(SUPPLIED RECORDS Opens)
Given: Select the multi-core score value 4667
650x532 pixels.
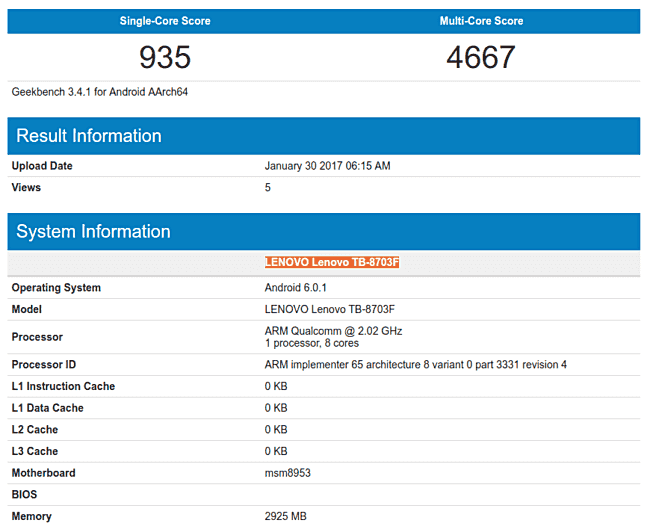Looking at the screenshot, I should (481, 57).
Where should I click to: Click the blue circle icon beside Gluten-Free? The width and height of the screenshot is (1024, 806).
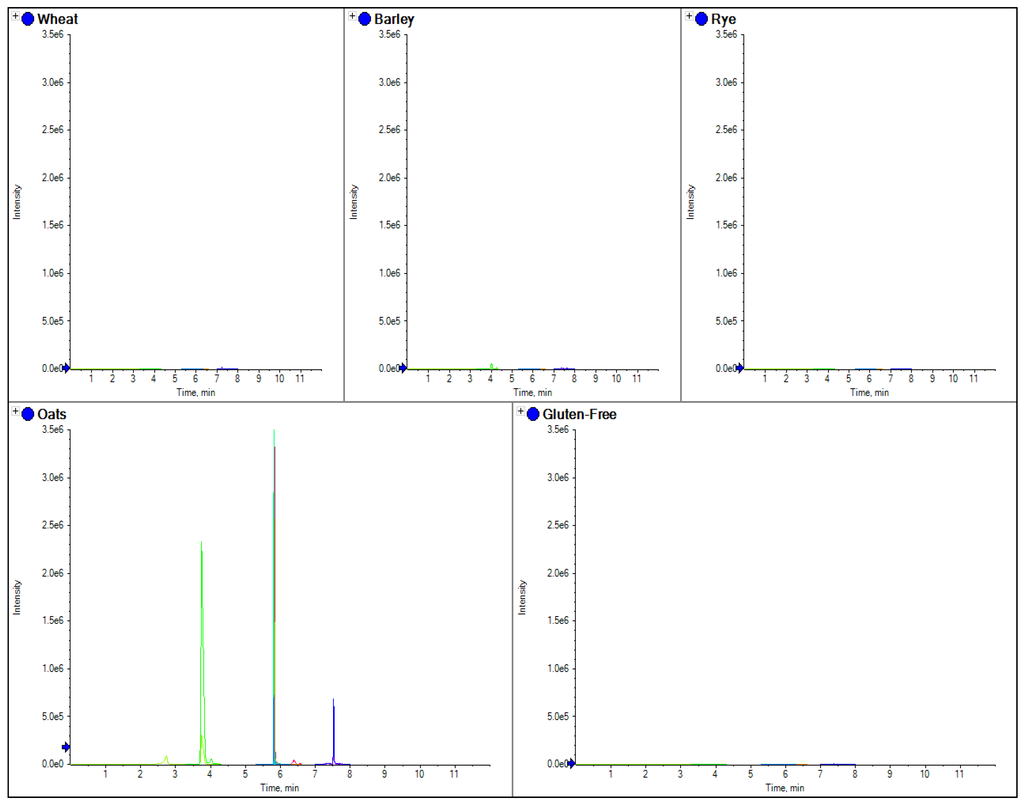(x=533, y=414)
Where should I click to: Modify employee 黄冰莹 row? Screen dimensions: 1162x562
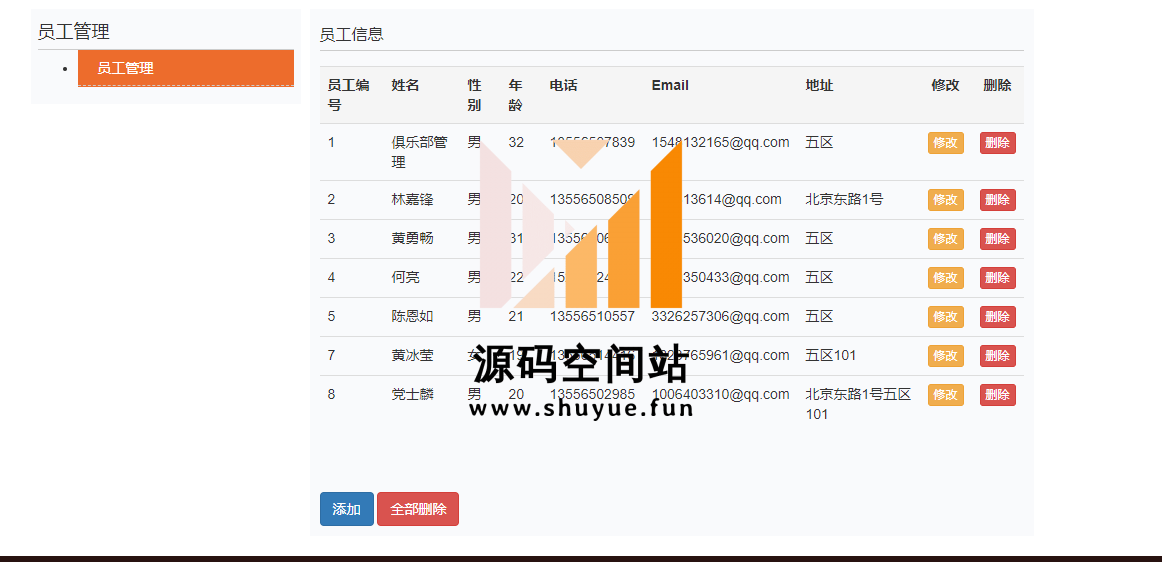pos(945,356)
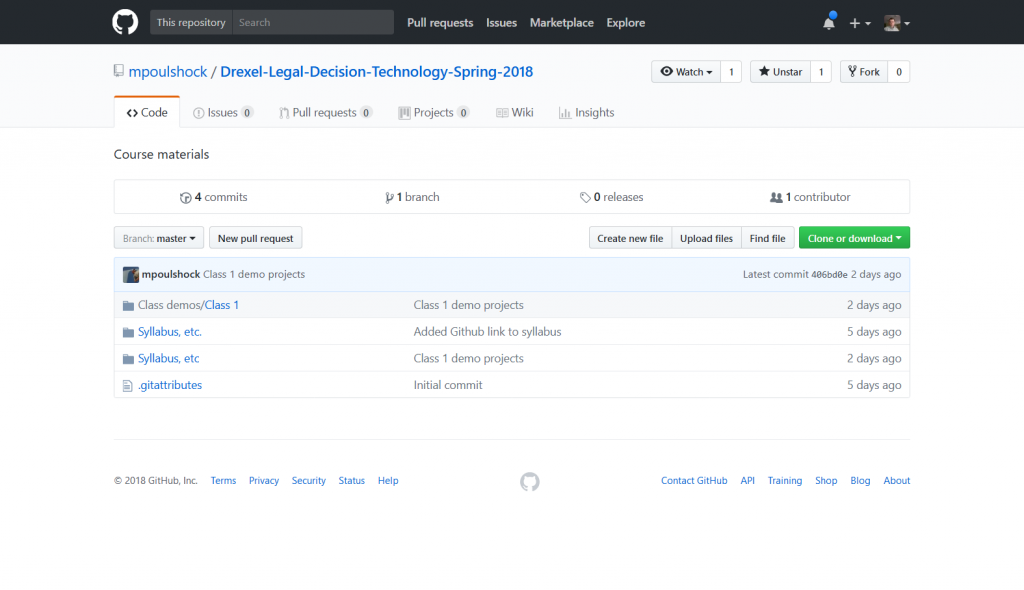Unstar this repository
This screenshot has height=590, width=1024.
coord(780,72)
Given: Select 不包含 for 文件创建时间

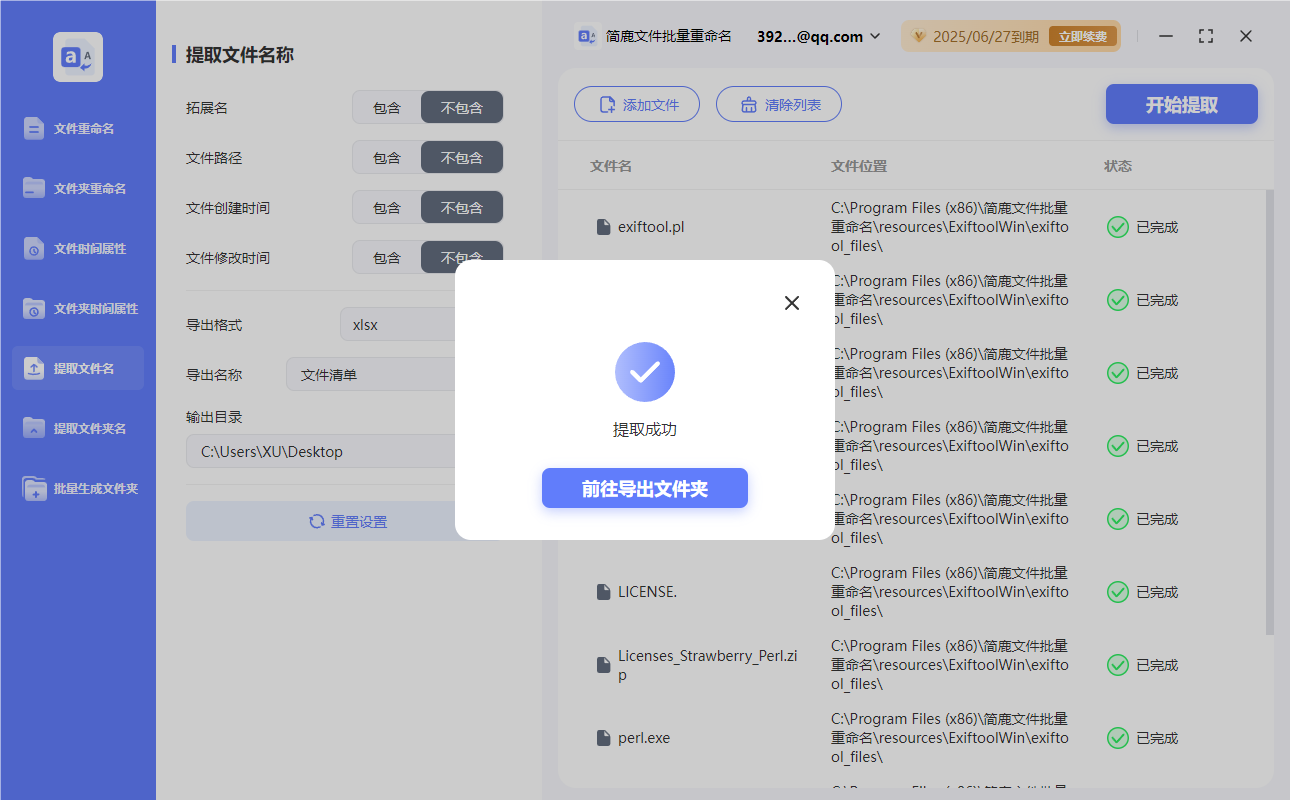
(SUPPLIED RECORDS Closes)
» ASSIGNMENT
Each line from the one holding "Where should I click to: Click" through the end of the listing is to be output exactly, both ends included, with no other lines and the pictures left out.

» RESPONSE AREA
Where should I click to: Click the blue circle icon beside Gluten-Free? The width and height of the screenshot is (1024, 806).
(x=533, y=414)
Where should I click to: Modify employee 黄冰莹 row? Screen dimensions: 1162x562
pos(945,356)
Unstar this repository
This screenshot has height=590, width=1024.
coord(780,72)
Given: Select 不包含 for 文件创建时间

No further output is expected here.